Today's WSJ editorial: "The Worst Bill Ever"
All of this is intentional, even if it isn't explicitly acknowledged. The overriding liberal ambition is to finish the work began decades ago as the Great Society of converting health care into a government responsibility. Mr. Obama's own Medicare actuaries estimate that the federal share of U.S. health dollars will quickly climb beyond 60% from 46% today. One reason Mrs. Pelosi has fought so ferociously against her own Blue Dog colleagues to include at least a scaled-back "public option" entitlement program is so that the architecture is in place for future Congresses to expand this share even further.
As Congress's balance sheet drowns in trillions of dollars in new obligations, the political system will have no choice but to start making cost-minded decisions about which treatments patients are allowed to receive. Democrats can't regulate their way out of the reality that we live in a world of finite resources and infinite wants. Once health care is nationalized, or mostly nationalized, medical rationing is inevitable—especially for the innovative high-cost technologies and drugs that are the future of medicine.

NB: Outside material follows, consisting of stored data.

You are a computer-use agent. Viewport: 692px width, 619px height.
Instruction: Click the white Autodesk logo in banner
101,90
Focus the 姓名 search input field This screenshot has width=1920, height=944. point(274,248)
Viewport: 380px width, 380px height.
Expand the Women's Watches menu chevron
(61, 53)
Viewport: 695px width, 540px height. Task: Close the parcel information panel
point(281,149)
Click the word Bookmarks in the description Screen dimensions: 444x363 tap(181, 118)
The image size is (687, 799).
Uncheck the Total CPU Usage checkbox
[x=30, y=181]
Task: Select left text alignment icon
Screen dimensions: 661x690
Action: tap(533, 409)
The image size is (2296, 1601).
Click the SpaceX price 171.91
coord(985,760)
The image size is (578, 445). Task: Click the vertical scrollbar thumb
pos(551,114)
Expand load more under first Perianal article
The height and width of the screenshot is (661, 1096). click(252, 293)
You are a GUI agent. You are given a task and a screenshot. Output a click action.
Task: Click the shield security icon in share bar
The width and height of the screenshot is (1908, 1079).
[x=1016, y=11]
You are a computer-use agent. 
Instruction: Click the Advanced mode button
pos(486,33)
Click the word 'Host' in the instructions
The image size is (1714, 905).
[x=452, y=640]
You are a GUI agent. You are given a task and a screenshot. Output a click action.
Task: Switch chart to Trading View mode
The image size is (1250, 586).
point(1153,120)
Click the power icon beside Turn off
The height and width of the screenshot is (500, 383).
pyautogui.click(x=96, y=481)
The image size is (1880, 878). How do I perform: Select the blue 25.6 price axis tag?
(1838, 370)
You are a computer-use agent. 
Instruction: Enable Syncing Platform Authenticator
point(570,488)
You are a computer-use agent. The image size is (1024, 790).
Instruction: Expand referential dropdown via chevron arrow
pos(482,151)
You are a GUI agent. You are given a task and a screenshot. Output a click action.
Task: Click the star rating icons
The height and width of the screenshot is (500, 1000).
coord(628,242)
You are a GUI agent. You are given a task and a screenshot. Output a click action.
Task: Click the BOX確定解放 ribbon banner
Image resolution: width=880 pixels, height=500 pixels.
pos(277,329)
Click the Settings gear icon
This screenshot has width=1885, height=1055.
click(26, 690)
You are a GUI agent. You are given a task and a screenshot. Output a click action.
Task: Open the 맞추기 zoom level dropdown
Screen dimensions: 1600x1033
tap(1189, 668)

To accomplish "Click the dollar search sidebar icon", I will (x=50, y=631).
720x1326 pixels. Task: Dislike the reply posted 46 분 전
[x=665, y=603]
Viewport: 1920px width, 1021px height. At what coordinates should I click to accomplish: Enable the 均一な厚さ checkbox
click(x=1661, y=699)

Joust The Facts, Oct. 31, "Feigned Disappointment, Thinly Disguised"
The public option doesn't represent "consumer choice" or "competition." It represents yet another government intrusion in the private market designed to distort and eventually eliminate the private market. It's 1990 pages of smoke and mirrors, strobe lights, and special effects. The progressives are feigning disappointment at something that they know isn't the least that could be passed, but the most, and something that they know can later be transformed into what they're after. Single payer.
Joust The Facts, Oct. 29: "Creating Scarcity In Medicine The Easy Way"
So keep arguing about Medicaid rates, maybe moving them closer to Medicare (gasp!), and shifting costs onto the states by expanding Medicaid (the states love this), or "public options" dictating Medicare rates, or maybe (gasp!) Medicare +5. In twenty years there'll be a tremendous wait for physician appointments, particularly for specialists, waits for elective surgery like hip replacement, and waits for testing like MRI. The engineering world may develop some marvelous breakthroughs but nobody will be able to afford them.
Is this the "worst bill ever?" I don't know. Read the editorial and see what you think. There's a lot of competition for the top spot. Let's just say it'll be the worst bill ever, until the next one.